Saturday 7 February 2009

Snow and frustration


It’s been a frustrating time preparing for an exhibition in Cambridge and not much painting, all publicity and organisation. But today I have had 2 sitters back to finish off. Paintings are in some ways only finished when they are beyond reach and one cannot do any more to them, keep em around and there will always be more to do. Four frames arrived today in big boxes, looking forward to the unpacking and seeing what the pictures look like, dressed.

But all's well walking at night with the dogs. So cold after four days of snow and now the coldest night of the winter and a there’s a moon! A fine, high three quarter moon shining in thru the woods and the tree branches dogs and me we all have crisp silhouette shadows the dogs paws click clack on the frozen path and swish in the snow and crack thru the frozen mud. What a joy to be out at midnight in woods so cold and and the branches’ shadows patterned onto the snow so bright in the moonlight it’s clearer than in the day. Half a million people asleep or watching cras Ross on the television and all only twenty minutes from this heaven, timeless as a Breugel snowscape or a medieval hymn, a christmas carol or Victorian elegy.
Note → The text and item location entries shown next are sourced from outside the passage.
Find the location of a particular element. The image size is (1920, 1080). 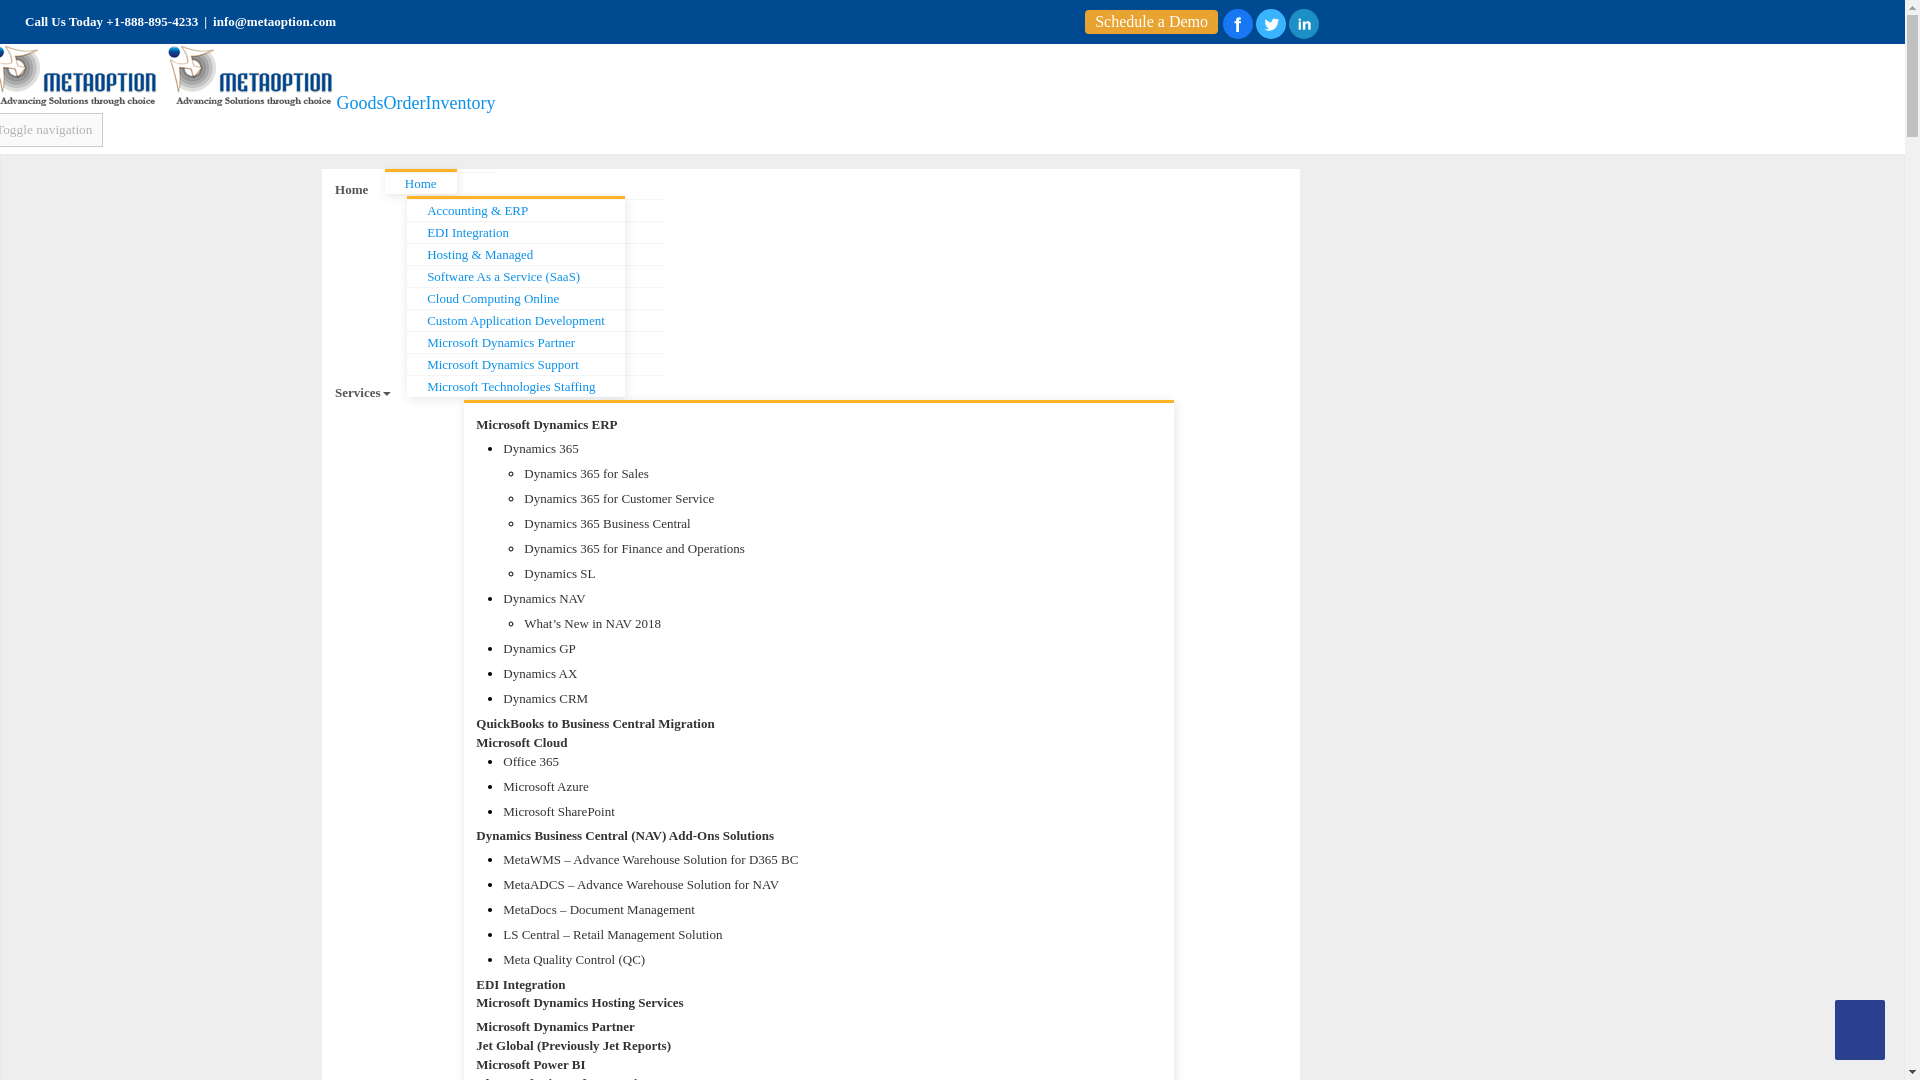

Office 365 is located at coordinates (832, 762).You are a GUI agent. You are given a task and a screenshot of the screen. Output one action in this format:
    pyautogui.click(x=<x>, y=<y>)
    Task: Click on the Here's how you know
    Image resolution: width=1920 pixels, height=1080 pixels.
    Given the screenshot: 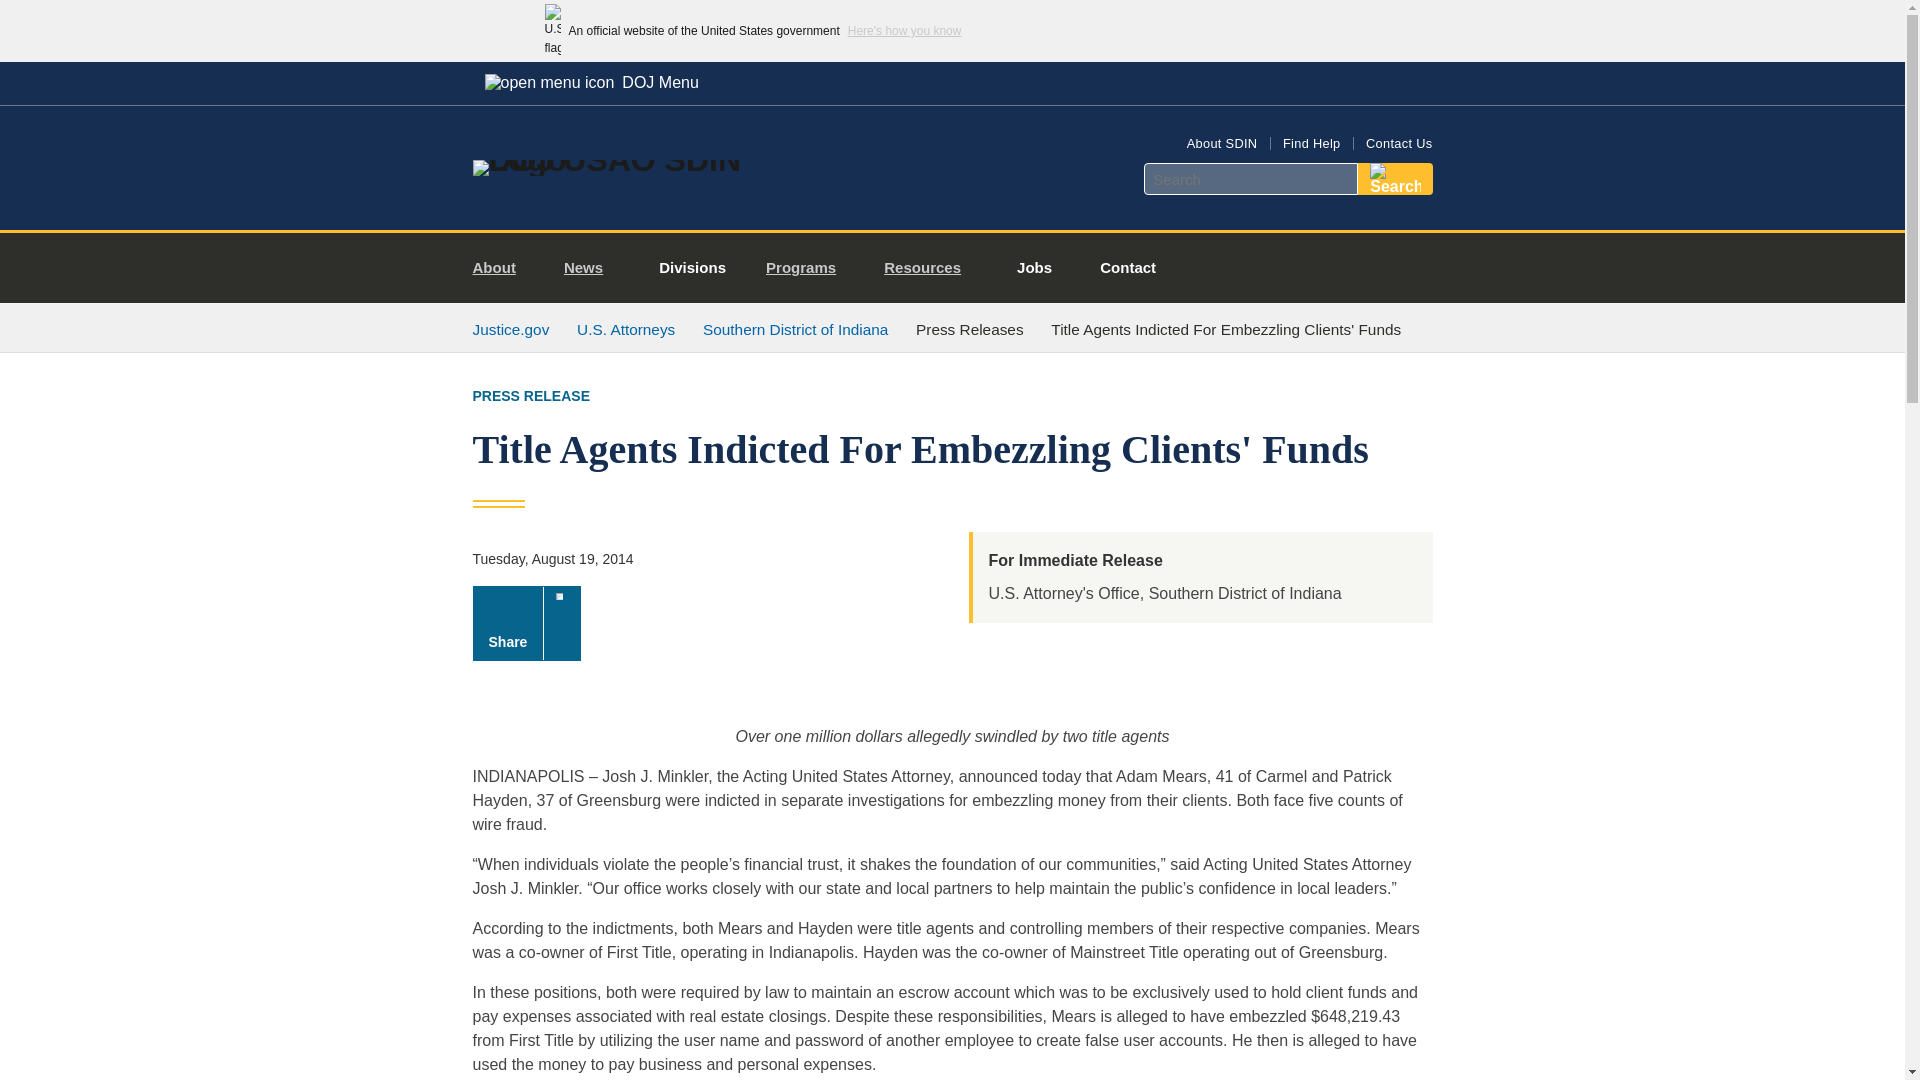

White slim Chillie does her fifty yard sprint ahead, turns and greyhound and gazelle leaping thru snow and onto and off the path and now behind, growls at sturdy steady Othello black against the snow and then she’s off ahead again.. heavy black beast trips sturdily on smelling badger and fox and keeping his turn or speed for the chase. Down off the path to collect wood from my pile and youthful Chillie leaping up at the log on my shoulder and the moon separating shadow from dog and then bouncing them together again as she falls. Snow drifted and deep here and I should have bought gaiters , cold in the boots… Swap shoulders to ease the pain of carrying in the fire for some evening in the autumnand back to the road and the neon takes out the shyer moon and turns the shadows to a dirty yellow slushy brown and down the snow covered road to home. Toast and fill the bread machine and world music on Radio three and bed.

Thursday 1 January 2009

Celebrating being alive, with the dog.

Dog walking. There are bits of ordinary days that are closer to the essence. If painting is worth the effort of doing or being looked at, then it must be touching something essential. So what is essential? Dog walking gets there, ticks lots of boxes.
I just went out, it's new years day, it's very cold and there's a hoar frost magically placed just on the tops of the trees and not on trunk or ground. The valley looks as if it has been glazed with icing sugar, swept with a wand by an ice queen, beautiful and blessed. I'm 56 and have never quite seen the like. So the dog got me out and the year is only hours old and life is lovely, I'm humbled and elevated and enriched.